**Work order**
Copy each line from the records below in which the word "Delete" is found.

**Records for the exercise**
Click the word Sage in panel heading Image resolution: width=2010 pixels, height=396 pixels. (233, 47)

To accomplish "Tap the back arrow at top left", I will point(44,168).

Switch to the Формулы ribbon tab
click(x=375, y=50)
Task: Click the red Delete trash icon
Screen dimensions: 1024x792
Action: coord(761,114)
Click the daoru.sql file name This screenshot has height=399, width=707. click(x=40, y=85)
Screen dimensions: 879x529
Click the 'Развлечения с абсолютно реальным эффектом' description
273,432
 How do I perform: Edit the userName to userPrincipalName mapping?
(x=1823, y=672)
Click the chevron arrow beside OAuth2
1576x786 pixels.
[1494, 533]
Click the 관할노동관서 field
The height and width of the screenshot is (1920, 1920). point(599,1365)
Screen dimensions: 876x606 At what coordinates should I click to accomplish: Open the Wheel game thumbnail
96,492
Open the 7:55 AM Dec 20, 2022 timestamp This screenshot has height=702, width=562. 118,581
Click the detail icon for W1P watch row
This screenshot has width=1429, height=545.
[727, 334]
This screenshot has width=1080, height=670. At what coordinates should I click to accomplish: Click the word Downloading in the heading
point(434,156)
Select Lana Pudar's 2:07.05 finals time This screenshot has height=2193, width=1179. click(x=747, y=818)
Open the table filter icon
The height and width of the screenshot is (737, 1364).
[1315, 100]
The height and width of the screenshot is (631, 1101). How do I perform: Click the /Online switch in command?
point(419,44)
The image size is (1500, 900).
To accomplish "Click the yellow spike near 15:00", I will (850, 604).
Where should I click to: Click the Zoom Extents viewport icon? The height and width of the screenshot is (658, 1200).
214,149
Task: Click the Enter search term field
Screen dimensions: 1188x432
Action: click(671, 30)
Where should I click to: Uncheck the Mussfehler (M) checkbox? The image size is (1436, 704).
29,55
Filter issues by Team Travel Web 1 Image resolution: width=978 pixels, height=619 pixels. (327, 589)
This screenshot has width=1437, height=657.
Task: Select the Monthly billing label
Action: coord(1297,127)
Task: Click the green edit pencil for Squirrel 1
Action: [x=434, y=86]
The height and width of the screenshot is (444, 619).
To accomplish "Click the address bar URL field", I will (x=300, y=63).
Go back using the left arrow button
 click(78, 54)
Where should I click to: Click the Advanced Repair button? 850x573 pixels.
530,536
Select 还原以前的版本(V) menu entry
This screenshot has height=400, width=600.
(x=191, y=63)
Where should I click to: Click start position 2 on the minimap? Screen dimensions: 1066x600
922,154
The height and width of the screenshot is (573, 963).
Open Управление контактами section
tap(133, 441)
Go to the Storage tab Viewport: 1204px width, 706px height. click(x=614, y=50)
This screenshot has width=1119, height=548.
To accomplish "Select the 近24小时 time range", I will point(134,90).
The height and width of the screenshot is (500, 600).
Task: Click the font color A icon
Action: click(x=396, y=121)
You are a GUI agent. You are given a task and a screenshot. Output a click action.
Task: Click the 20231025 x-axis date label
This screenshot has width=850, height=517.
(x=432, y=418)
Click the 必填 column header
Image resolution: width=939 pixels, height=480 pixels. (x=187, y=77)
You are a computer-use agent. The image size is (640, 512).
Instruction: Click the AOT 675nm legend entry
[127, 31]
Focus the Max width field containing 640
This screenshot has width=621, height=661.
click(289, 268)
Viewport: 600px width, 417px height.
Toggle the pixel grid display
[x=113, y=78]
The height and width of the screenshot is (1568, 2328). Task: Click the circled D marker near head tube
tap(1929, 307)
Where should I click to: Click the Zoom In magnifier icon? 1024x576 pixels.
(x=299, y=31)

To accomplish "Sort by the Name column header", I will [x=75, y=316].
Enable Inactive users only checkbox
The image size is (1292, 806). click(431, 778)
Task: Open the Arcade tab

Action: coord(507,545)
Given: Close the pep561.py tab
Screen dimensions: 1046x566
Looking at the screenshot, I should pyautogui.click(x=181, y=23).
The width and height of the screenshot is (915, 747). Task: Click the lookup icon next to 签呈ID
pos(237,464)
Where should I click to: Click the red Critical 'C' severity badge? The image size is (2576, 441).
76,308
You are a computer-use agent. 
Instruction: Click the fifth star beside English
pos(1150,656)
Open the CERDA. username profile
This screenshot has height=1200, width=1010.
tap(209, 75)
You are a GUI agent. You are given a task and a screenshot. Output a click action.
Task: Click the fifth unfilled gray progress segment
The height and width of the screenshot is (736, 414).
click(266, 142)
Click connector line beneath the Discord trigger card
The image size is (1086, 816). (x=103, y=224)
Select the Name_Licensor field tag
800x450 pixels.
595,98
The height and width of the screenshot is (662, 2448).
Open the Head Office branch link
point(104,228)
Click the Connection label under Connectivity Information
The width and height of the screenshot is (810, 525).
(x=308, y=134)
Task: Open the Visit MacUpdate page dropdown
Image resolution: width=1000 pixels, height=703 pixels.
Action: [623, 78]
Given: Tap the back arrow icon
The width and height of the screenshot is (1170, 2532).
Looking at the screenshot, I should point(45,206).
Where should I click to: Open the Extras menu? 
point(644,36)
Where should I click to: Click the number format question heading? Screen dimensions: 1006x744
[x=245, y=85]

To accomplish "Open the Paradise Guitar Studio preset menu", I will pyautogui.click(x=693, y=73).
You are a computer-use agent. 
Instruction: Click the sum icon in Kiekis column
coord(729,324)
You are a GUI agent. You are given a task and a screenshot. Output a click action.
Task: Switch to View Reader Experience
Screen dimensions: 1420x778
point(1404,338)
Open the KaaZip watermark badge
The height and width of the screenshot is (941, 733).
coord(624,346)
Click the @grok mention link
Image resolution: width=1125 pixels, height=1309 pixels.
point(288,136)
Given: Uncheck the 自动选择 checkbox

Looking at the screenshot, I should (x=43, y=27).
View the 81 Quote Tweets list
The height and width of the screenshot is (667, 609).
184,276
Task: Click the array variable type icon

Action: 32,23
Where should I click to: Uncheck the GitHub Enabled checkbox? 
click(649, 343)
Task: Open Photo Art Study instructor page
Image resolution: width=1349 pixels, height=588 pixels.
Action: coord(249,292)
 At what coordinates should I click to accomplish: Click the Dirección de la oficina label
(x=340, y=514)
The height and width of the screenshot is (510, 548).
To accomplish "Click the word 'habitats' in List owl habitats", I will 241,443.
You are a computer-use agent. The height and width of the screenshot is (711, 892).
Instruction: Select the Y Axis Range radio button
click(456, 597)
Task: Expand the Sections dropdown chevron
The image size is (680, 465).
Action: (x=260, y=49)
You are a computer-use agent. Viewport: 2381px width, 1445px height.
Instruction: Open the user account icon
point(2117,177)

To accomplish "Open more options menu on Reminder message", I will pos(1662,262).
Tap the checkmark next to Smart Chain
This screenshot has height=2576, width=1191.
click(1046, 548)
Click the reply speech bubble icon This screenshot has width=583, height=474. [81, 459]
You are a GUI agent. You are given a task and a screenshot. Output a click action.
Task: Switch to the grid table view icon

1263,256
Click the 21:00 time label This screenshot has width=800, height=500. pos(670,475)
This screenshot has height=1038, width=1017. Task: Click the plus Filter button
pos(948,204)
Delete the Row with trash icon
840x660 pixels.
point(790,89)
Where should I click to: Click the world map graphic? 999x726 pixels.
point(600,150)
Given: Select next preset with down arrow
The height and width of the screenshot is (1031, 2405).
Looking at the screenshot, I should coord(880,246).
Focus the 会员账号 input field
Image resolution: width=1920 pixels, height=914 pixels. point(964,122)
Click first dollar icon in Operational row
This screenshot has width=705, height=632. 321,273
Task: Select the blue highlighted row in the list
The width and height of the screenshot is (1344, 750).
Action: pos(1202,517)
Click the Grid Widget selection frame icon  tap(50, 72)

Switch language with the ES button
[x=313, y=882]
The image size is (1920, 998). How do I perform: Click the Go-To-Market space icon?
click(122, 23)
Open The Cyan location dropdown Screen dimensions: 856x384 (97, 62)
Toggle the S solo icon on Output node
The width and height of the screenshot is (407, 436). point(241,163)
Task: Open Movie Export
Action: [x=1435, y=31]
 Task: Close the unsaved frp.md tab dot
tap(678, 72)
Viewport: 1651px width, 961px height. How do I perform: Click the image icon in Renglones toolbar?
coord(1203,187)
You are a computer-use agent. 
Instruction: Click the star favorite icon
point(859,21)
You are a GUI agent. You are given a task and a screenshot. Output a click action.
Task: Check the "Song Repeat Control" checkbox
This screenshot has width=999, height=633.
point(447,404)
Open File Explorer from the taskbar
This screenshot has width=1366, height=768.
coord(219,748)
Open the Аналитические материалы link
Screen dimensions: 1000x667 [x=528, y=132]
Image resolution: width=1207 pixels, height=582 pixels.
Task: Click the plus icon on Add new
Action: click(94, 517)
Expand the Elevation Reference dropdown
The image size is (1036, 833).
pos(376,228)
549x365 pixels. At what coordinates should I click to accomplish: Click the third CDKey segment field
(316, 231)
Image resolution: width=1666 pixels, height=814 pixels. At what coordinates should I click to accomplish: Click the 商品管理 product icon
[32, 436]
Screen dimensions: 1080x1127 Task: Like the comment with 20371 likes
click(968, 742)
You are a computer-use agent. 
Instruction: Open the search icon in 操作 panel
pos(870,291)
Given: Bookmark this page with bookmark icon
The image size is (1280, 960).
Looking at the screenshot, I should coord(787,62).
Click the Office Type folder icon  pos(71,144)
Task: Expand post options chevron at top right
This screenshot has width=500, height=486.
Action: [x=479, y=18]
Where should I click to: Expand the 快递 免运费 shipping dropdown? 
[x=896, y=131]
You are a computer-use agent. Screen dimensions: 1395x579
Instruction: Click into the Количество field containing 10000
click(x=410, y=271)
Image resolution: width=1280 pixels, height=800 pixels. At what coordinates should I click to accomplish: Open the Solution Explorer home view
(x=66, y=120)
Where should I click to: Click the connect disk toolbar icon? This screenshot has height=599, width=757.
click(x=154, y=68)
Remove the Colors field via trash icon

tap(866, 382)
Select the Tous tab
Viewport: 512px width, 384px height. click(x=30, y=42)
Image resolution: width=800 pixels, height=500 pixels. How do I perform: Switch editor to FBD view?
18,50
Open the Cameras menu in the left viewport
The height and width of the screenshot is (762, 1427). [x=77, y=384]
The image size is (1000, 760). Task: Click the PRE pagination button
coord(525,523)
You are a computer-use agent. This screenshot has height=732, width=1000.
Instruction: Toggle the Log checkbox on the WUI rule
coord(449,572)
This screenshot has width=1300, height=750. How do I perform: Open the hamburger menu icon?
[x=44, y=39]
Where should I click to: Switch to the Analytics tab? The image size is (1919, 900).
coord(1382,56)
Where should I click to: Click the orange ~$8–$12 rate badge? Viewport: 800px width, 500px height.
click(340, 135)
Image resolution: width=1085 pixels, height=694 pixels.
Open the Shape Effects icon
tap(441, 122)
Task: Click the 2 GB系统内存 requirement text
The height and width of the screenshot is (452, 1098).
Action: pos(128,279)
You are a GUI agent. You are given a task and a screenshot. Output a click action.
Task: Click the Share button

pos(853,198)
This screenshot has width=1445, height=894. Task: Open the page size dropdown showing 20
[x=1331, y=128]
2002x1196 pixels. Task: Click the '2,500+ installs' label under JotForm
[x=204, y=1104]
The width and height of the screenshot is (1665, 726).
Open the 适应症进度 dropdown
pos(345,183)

**The completed task**
Task: Click the red Delete trash icon
Delete the Row with trash icon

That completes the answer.